# TO DO
Everything in the data below is left aside except the lines from the one containing "At what coordinates" through the one containing "Given: Open the @maryfuenteso mention"; repeat those exactly.

# GIVEN RECORDS
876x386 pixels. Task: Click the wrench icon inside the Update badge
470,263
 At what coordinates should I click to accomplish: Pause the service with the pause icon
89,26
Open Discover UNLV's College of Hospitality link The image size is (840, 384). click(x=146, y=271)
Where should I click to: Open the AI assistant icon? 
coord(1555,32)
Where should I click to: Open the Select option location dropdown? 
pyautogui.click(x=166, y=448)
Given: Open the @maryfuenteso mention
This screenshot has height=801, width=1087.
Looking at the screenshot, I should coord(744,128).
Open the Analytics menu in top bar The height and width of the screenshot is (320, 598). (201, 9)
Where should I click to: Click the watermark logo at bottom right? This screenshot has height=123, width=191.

--

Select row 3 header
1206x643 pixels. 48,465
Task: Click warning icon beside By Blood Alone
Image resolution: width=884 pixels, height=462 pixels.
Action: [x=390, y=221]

# RESULT BELOW
 At what coordinates should I click to accomplish: Pause the service with the pause icon
89,26
Open Discover UNLV's College of Hospitality link The image size is (840, 384). click(x=146, y=271)
Where should I click to: Open the AI assistant icon? 
coord(1555,32)
Where should I click to: Open the Select option location dropdown? 
pyautogui.click(x=166, y=448)
Given: Open the @maryfuenteso mention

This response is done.